La "feuille de route" (le Monde du 3 juin 2003) |
Voici
le texte intégral des trois étapes prévues par la "feuille de
route". Ce nouveau plan de paix a été élaboré par le Quartet,
rassemblant les Etats-Unis, l'Union européenne, la Russie et les Nations unies.
Ce document, officiellement transmis, le 30 avril, au gouvernement israélien et
à l'Autorité palestinienne, constitue, selon les auteurs "un élément
crucial des efforts internationaux pour promouvoir une paix globale" dans
la région.
Le
Quartet présente aujourd'hui au gouvernement d'Israël et à l'Autorité
palestinienne une feuille de route pour la réalisation de la vision, partagée
par les Etats-Unis, l'Union européenne, la Fédération de Russie et les
Nations Unies, de deux Etats, Israël et la Palestine, vivant côte à côte
dans la paix et la sécurité. Les membres du Quartet ˛uvreront avec les
parties et avec les acteurs-clés de la région pour l'exécution de cette
feuille de route, dans la logique de cette vision. (...)
Le
but est un règlement définitif et complet du conflit israélo-palestinien
d'ici à 2005, conformément au discours du 24 juin du président Bush, qui reçut
l'approbation de l'Union européenne, de la Russie et des Nations unies, exprimée
par les déclarations officielles du Quartet, le 15 juillet et le 17 septembre.

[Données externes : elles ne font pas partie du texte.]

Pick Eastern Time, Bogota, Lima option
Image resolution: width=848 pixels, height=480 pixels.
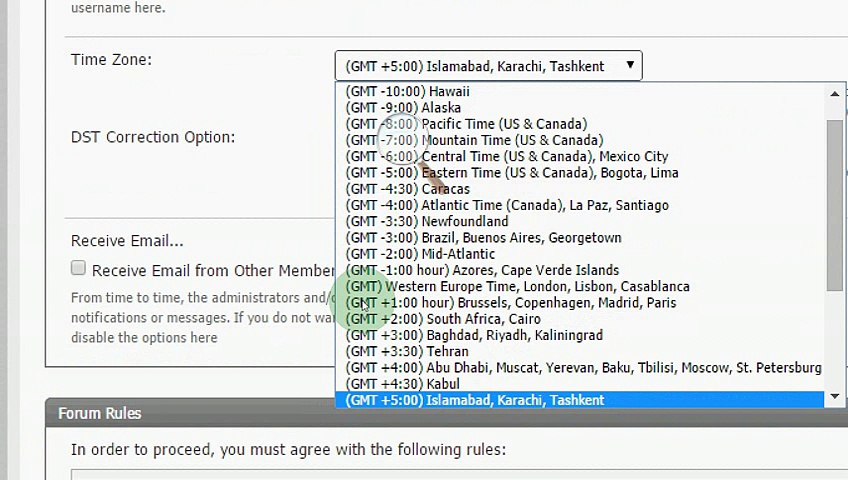click(x=511, y=173)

(...) Le plan a fixé un calendrier réaliste pour son exécution. Néanmoins,
reposant sur des mesures concrètes, sa progression nécessitera et dépendra
des efforts de bonne foi faits par les parties, et de leur observation de
chacune des obligations exposées ci-dessous. Si les parties s'acquittaient
rapidement de leurs obligations, l'accomplissement de chaque étape et le
passage de l'une à l'autre pourraient intervenir plus tôt que prévu par le
plan. Le non-respect des obligations ralentira le processus. (...)
Cette
initiative constitue un élément crucial des efforts internationaux pour
promouvoir une paix globale sur tous les volets de la question, incluant le
problème d'Israël avec la Syrie et le Liban. (...).
1.
Première phase. Fin de la terreur et de la violence, normalisation de la vie
des Palestiniens, mise en place d'institutions palestiniennes, jusqu'en mai
2003.
Au
cours de la première phase, les Palestiniens mettent un terme immédiat et
inconditionnel à la violence, conformément aux étapes suivantes : cette
action devra s'accompagner de mesures de soutien prises par Israël.

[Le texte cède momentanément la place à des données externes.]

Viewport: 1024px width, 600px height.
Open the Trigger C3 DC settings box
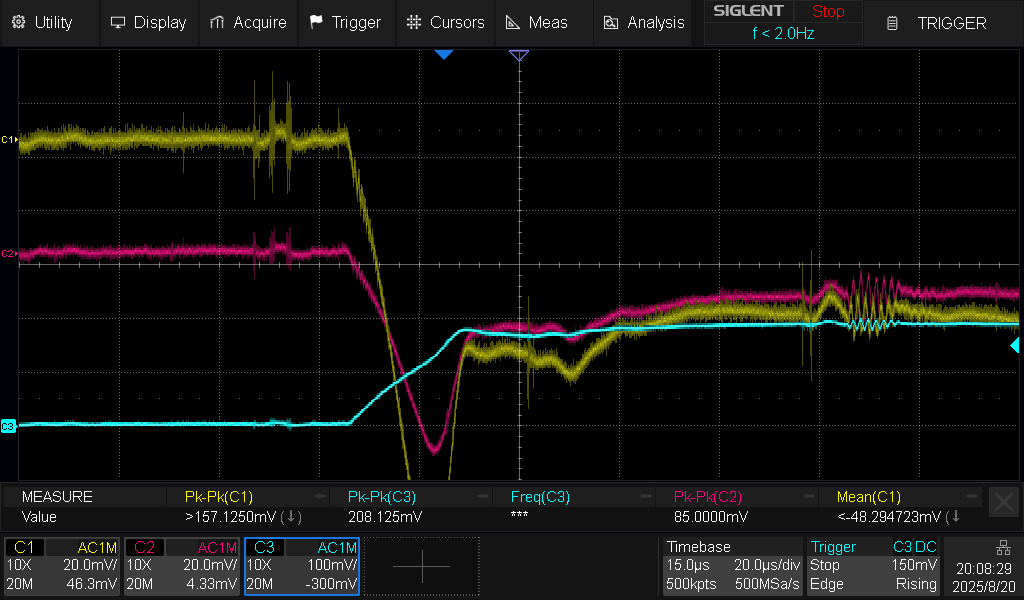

Palestiniens et Israéliens reprennent la coopération sécuritaire sur la base
du plan de travail Tenet pour en finir avec la violence et le terrorisme, et
leur incitation, à travers des services de sécurité palestiniens restructurés
et efficaces. Les Palestiniens entreprennent des réformes politiques globales
pour préparer l'émergence d'un Etat, incluant la rédaction d'une Constitution
palestinienne et des élections ouvertes, libres et justes, sur la base de ces
deux mesures.
Israël
prend toutes les dispositions nécessaires pour contribuer à la normalisation
de la vie des Palestiniens. Israël se retire des zones palestiniennes occupées
depuis le 28 septembre 2000, et les deux parties rétablissent le statu quo
existant à l'époque, pendant que progressent la coopération et la réalité
de la sécurité. Israël gèle également toutes les activités de
colonisation, conformément au rapport Mitchell.
Dès
le début de la première phase : l'autorité palestinienne publie une déclaration
sans équivoque, réitérant le droit d'Israël à exister en paix et en sécurité,
et appelant à un cessez-le-feu immédiat et sans condition, afin de mettre un
terme à l'activité armée et à tous les actes de violence, partout, contre
des Israéliens. Toutes les institutions officielles palestiniennes mettent fin
à l'incitation à la violence contre Israël. L'autorité israélienne publie
une déclaration sans équivoque affirmant son engagement en faveur de la
solution de deux Etats, avec un Etat palestinien indépendant, viable et
souverain, vivant en paix et en sécurité à côté d'Israël, comme l'a exposé
le président Bush, et appelant à la cessation de tous les actes de violence,
partout, contre des Palestiniens. Toutes les institutions officielles israéliennes
mettent fin à l'incitation à la violence contre les Palestiniens.
Sécurité.
Les Palestiniens décrètent une fin sans équivoque de la violence et du
terrorisme, et sur le terrain ils s'efforcent désormais visiblement d'arrêter,
d'entraver, d'interner les individus et les groupes menant ou préparant des
attaques violentes contre des Israéliens, où que ce soit. L'appareil sécuritaire
(Autorité palestinienne), refondé et recentré, lance des opérations ciblées
et efficaces pour s'opposer à tous ceux qui pratiquent la terreur, et pour démanteler
les capacités ainsi que les infrastructures terroristes. Ces opérations
supposent que l'on commence à confisquer les armes illégales, et que soit
renforcée l'autorité sécuritaire, hors toute association avec la terreur et
la corruption.
Le
gouvernement d'Israël renonce à des actions minant la confiance, notamment les
déportations et attaques de populations civiles, la confiscation et/ou la démolition
de maisons et biens palestiniens, comme mesure punitive ou pour faciliter des
constructions israéliennes, la destruction d'institutions et d'infrastructures
palestiniennes. Plus d'autres mesures détaillées dans le plan de travail Tenet.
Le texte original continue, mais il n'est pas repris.